Ciudadanos y elecciones

José Woldenberg

Nexos

04/05/2015

La pregunta de La zurda es un verdadero acertijo: ¿Qué esperan los ciudadanos de las próximas elecciones? Para responderla es obligado ir por partes.
Primero. Los ciudadanos no son un bloque, menos un bloque monolítico. Se trata de un universo mayúsculo y contradictorio donde palpitan intereses, idearios, pulsiones, alineamientos, redes de relaciones, no solo distintos sino en ocasiones enfrentados. El demagogo suele hablar en su nombre y la práctica se ha extendido a las organizaciones sociales, el periodismo, la academia y los partidos políticos. Es una operación sencilla pero tramposa: se asume que lo que el vocero dice es lo que verdaderamente esperan los ciudadanos. Pues no, con modestia tenemos que asumir que hay franjas de ciudadanos que esperan distintas cosas de los comicios en curso y eso hace aún más interesante la próxima elección.
La sangrona nota anterior que suena a metodología para párvulos tiene un sentido político: salirle al paso a todos aquellos que hablan a nombre de un universo tan vasto, complejo y discordante como lo son los ciudadanos.

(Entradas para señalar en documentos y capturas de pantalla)
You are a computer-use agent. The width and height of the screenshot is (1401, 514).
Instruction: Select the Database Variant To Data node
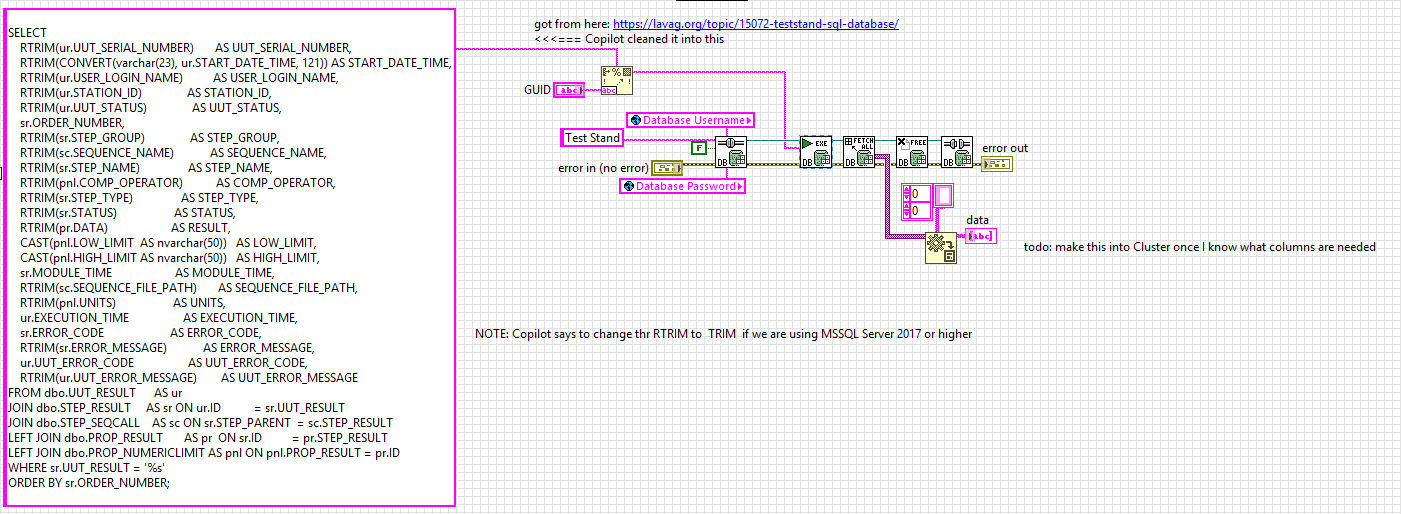pos(940,247)
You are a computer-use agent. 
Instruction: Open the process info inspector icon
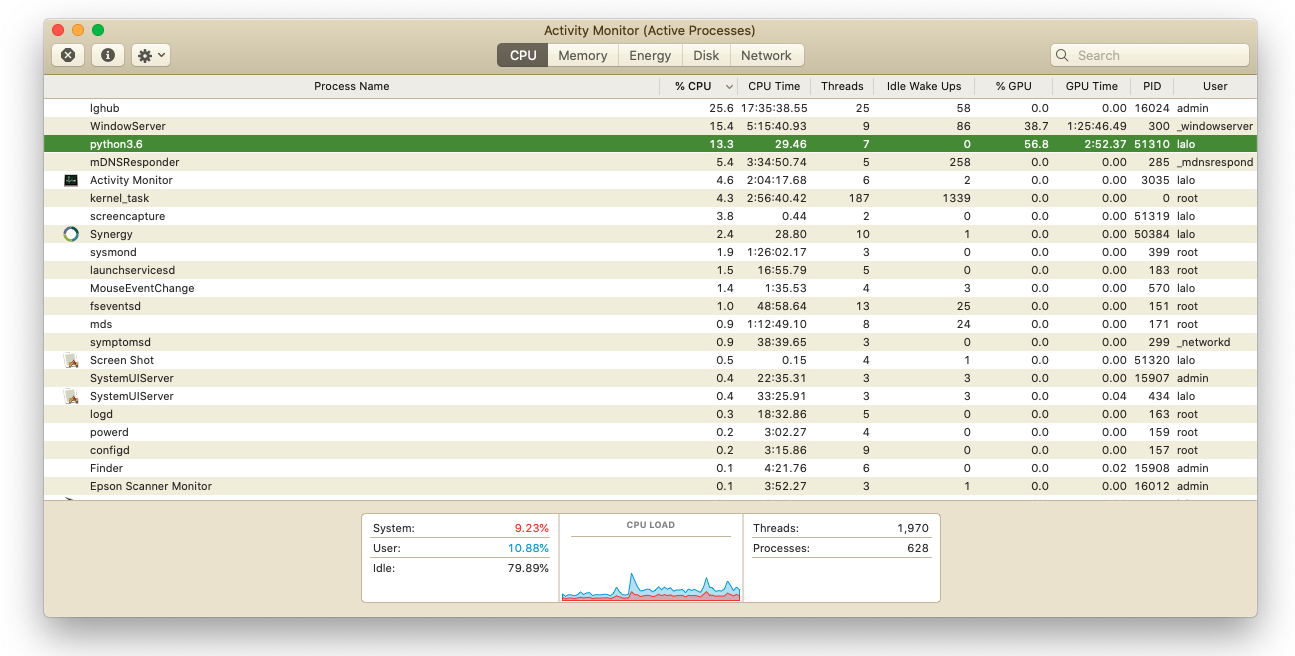coord(108,56)
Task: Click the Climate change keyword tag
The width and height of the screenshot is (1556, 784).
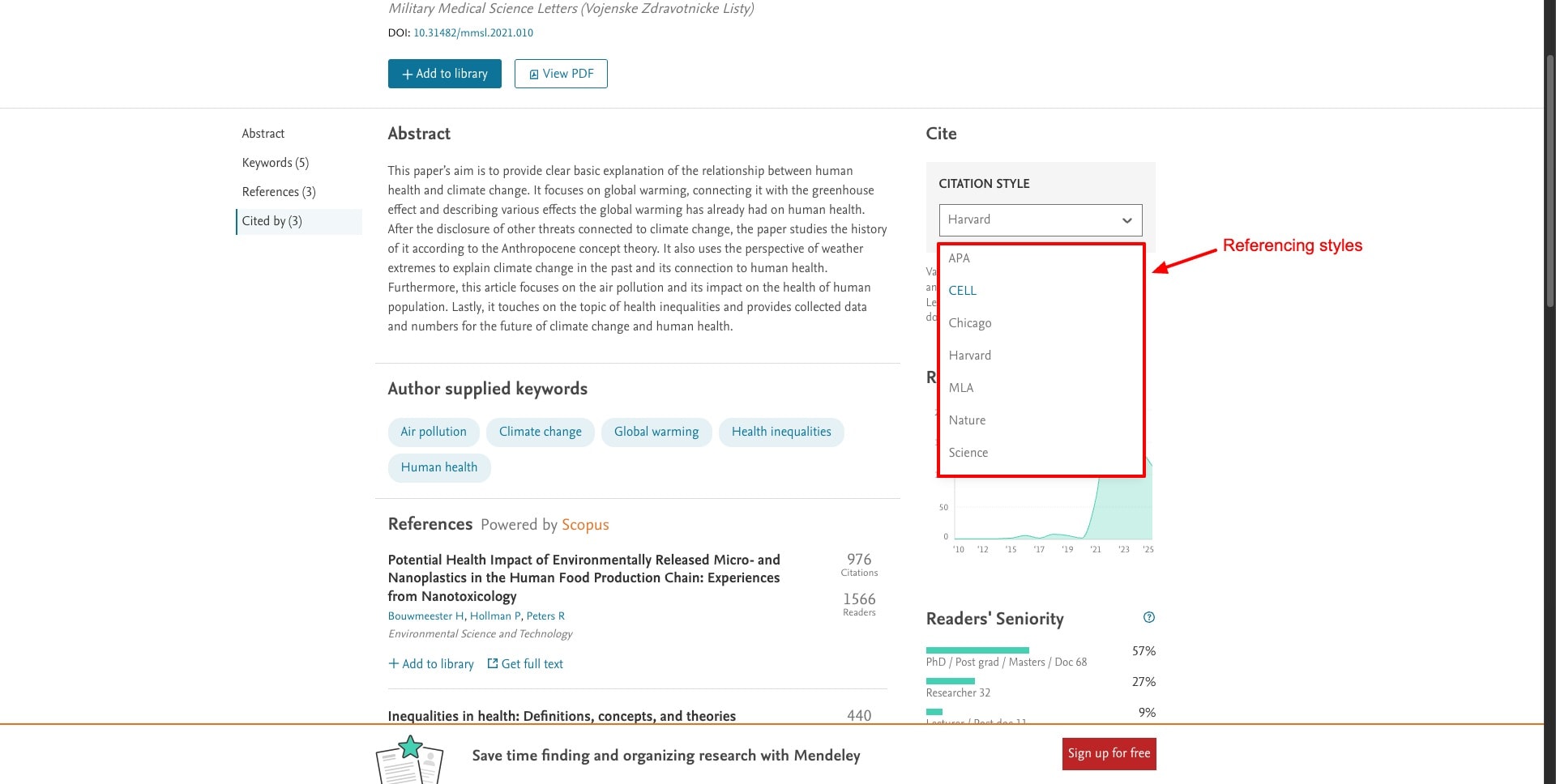Action: coord(541,432)
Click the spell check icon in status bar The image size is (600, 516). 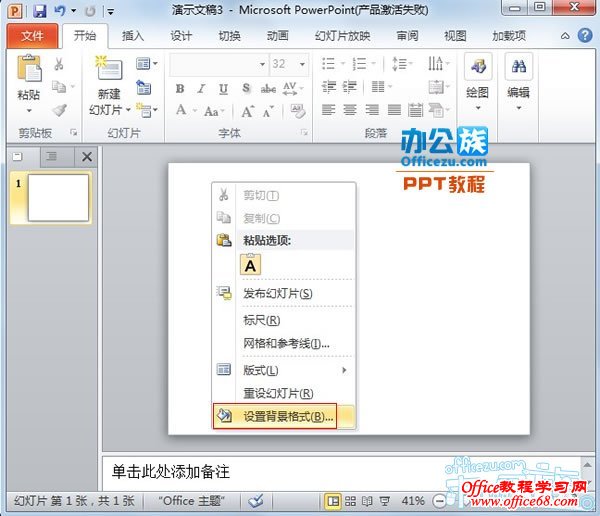[x=257, y=500]
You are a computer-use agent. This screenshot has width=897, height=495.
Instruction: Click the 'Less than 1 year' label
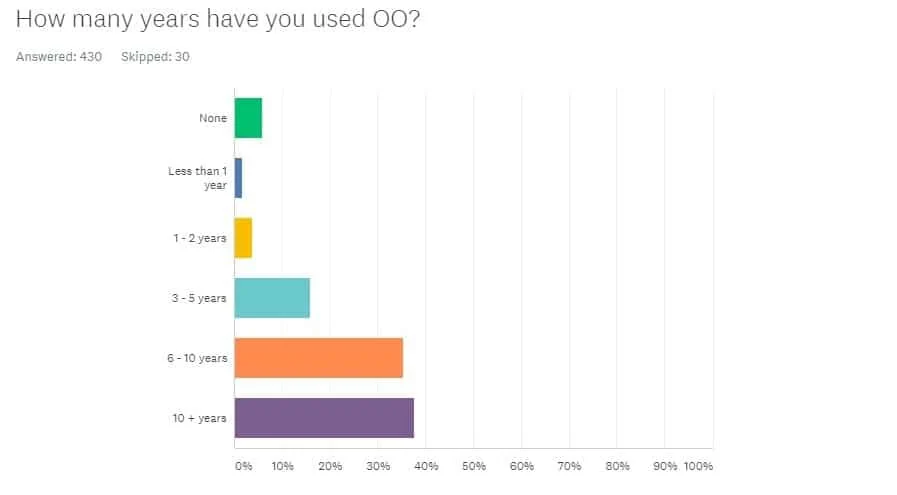pos(197,178)
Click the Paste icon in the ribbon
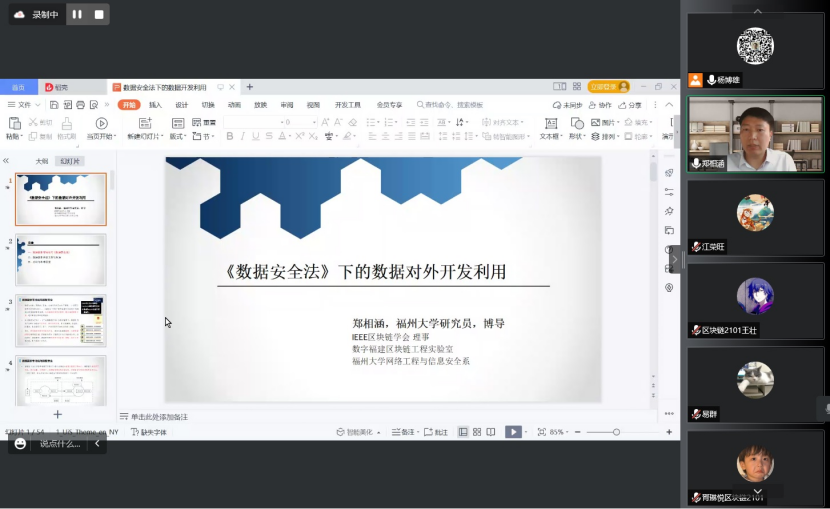The image size is (830, 509). pos(13,123)
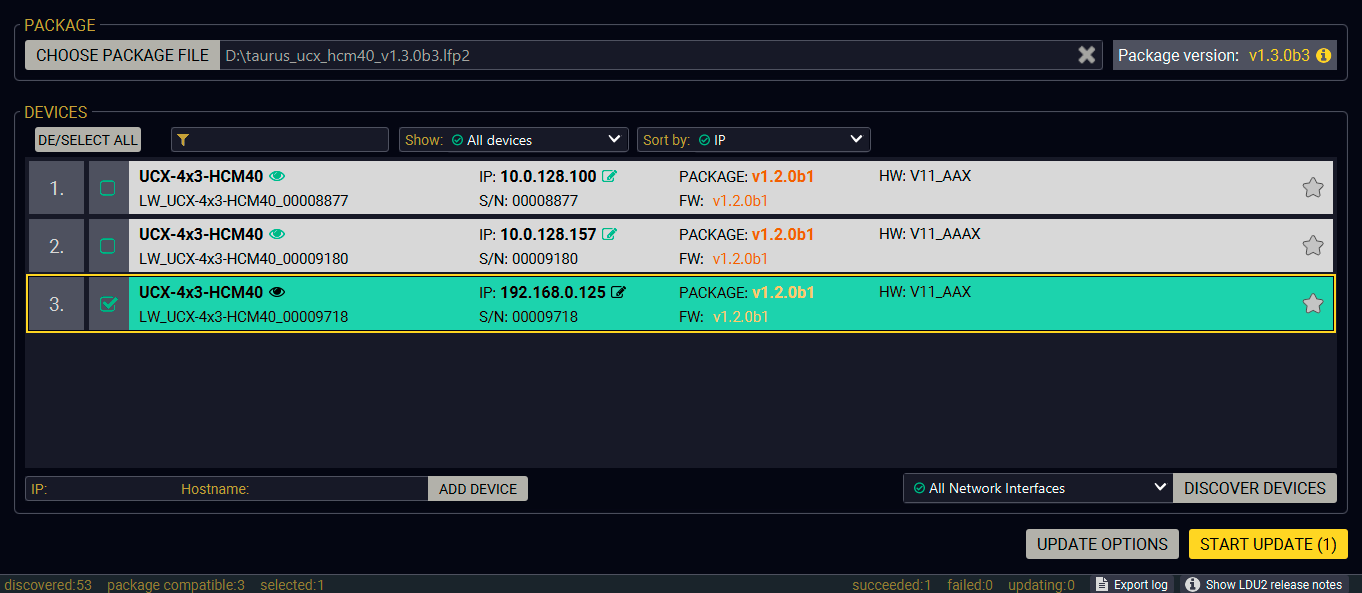Edit IP address 192.168.0.125 via pencil icon
The height and width of the screenshot is (593, 1362).
[618, 293]
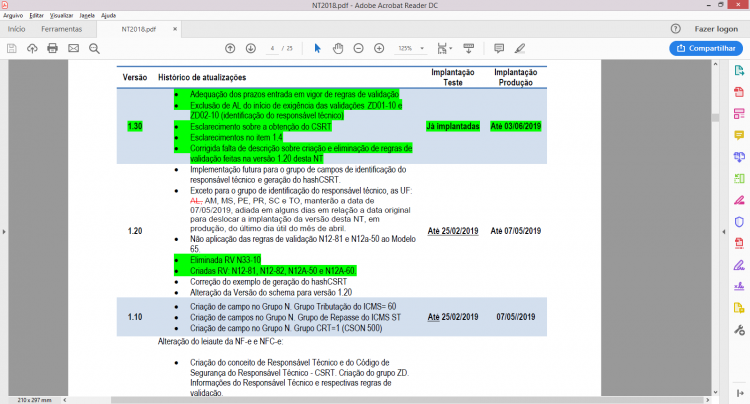Zoom out with the minus icon
Image resolution: width=750 pixels, height=404 pixels.
tap(358, 48)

* [TRABAJO PEDIDO]:
Transcribe del texto sobre ciudadanos y elecciones el fragmento que empieza en "La sangrona nota" y termina en "son los ciudadanos.".

* [RESULTADO DEL EJERCICIO]:
La sangrona nota anterior que suena a metodología para párvulos tiene un sentido político: salirle al paso a todos aquellos que hablan a nombre de un universo tan vasto, complejo y discordante como lo son los ciudadanos.